··· Text section

16 connectors per DCAM2 times 6 cards is 96 DS service groups in a
chassis. At ~1.2 Gbps per connector (using 32 SC-QAM DOCSIS 3.0
channels) that's ~ 100gigabits per chassis. Quite a bit above my scale ;- )
The E6k can also do DOCSIS 3.1, which we use today, though I'm not sure
what the capacity limit is per DCAM/SG/connector when both SQ-QAM and
OFDM are used in combination.
--Blake
On 5/8/2020 4:13 PM, Luke Guillory wrote:
E6K using gen 1 DCAMs can do about 32 service groups give or take, not
that hard to get to a point with splits where you want to go past
those numbers. Gen 2 DCAMs double that by going to 16 connectors
compared to 8. cBR8 is less than the E6K.
The point of node splits is to lower customers per SG, you can’t just
split and stay on the same chassis if you’re at capacity on slots.
If you take the Comcast approach and start pushing fiber deeper in
order to remove actives your node counts sky rocket. All the whole
they’re lowering counts on SGs as well.

······
··· Available data

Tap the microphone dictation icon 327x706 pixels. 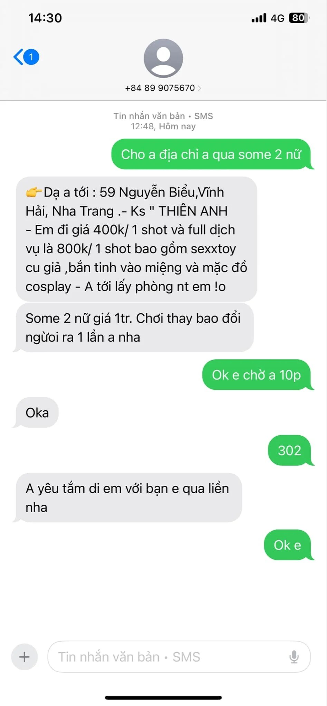pyautogui.click(x=294, y=657)
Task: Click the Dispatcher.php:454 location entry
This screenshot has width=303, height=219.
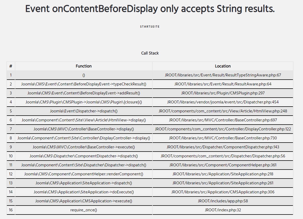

······

*Job*
Reproduce the entire message on E6K chassis and DCAM service-group capacity word for word.

*Solution to the exercise*
16 connectors per DCAM2 times 6 cards is 96 DS service groups in a
chassis. At ~1.2 Gbps per connector (using 32 SC-QAM DOCSIS 3.0
channels) that's ~ 100gigabits per chassis. Quite a bit above my scale ;- )
The E6k can also do DOCSIS 3.1, which we use today, though I'm not sure
what the capacity limit is per DCAM/SG/connector when both SQ-QAM and
OFDM are used in combination.
--Blake
On 5/8/2020 4:13 PM, Luke Guillory wrote:
E6K using gen 1 DCAMs can do about 32 service groups give or take, not
that hard to get to a point with splits where you want to go past
those numbers. Gen 2 DCAMs double that by going to 16 connectors
compared to 8. cBR8 is less than the E6K.
The point of node splits is to lower customers per SG, you can’t just
split and stay on the same chassis if you’re at capacity on slots.
If you take the Comcast approach and start pushing fiber deeper in
order to remove actives your node counts sky rocket. All the whole
they’re lowering counts on SGs as well.